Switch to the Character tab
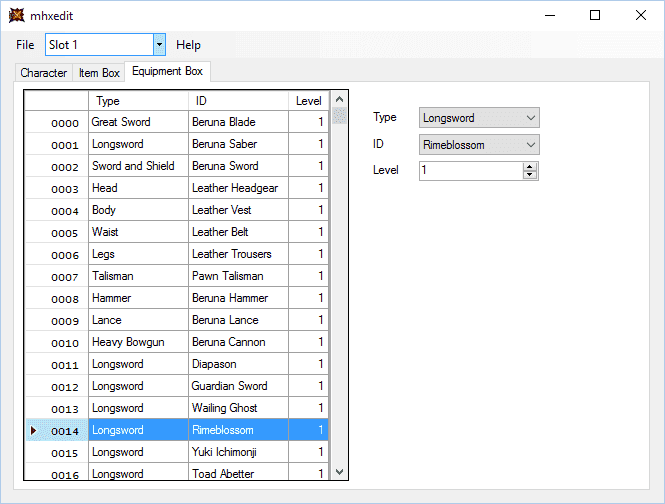The width and height of the screenshot is (665, 504). click(x=44, y=73)
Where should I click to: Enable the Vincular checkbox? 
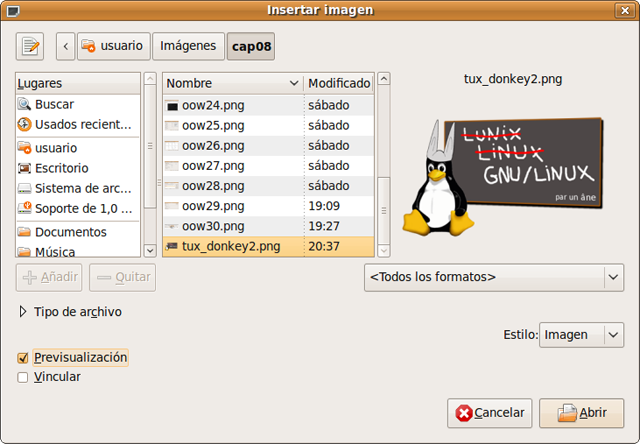23,377
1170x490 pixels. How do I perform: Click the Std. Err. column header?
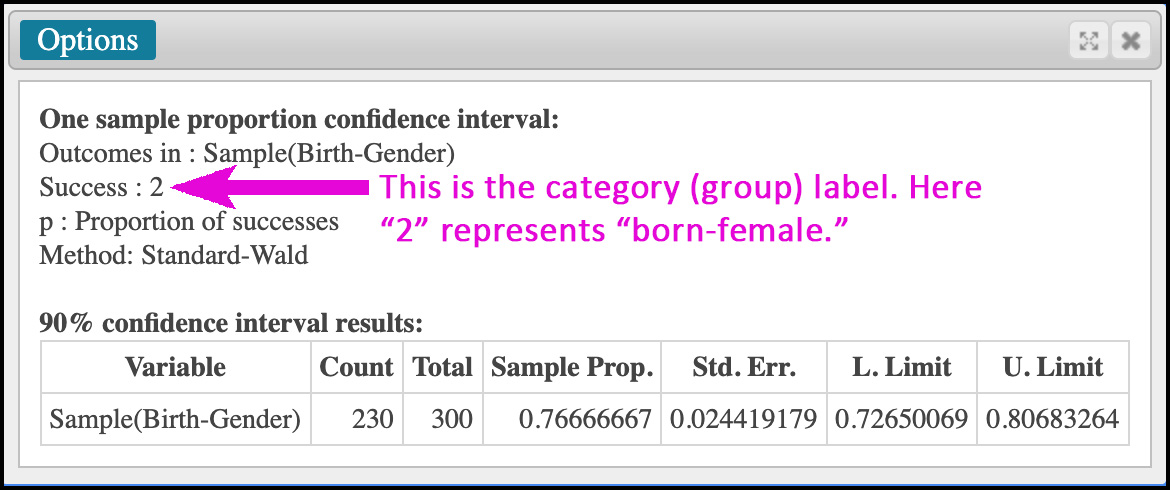(745, 367)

◆ Work instructions:
Please retype, exactly and with the pictures left out, the lines from the line containing "1170x490 pixels. How" through the last line of the records above.

◆ Response:
1170x490 pixels. How do I perform: Click the Std. Err. column header?
(745, 367)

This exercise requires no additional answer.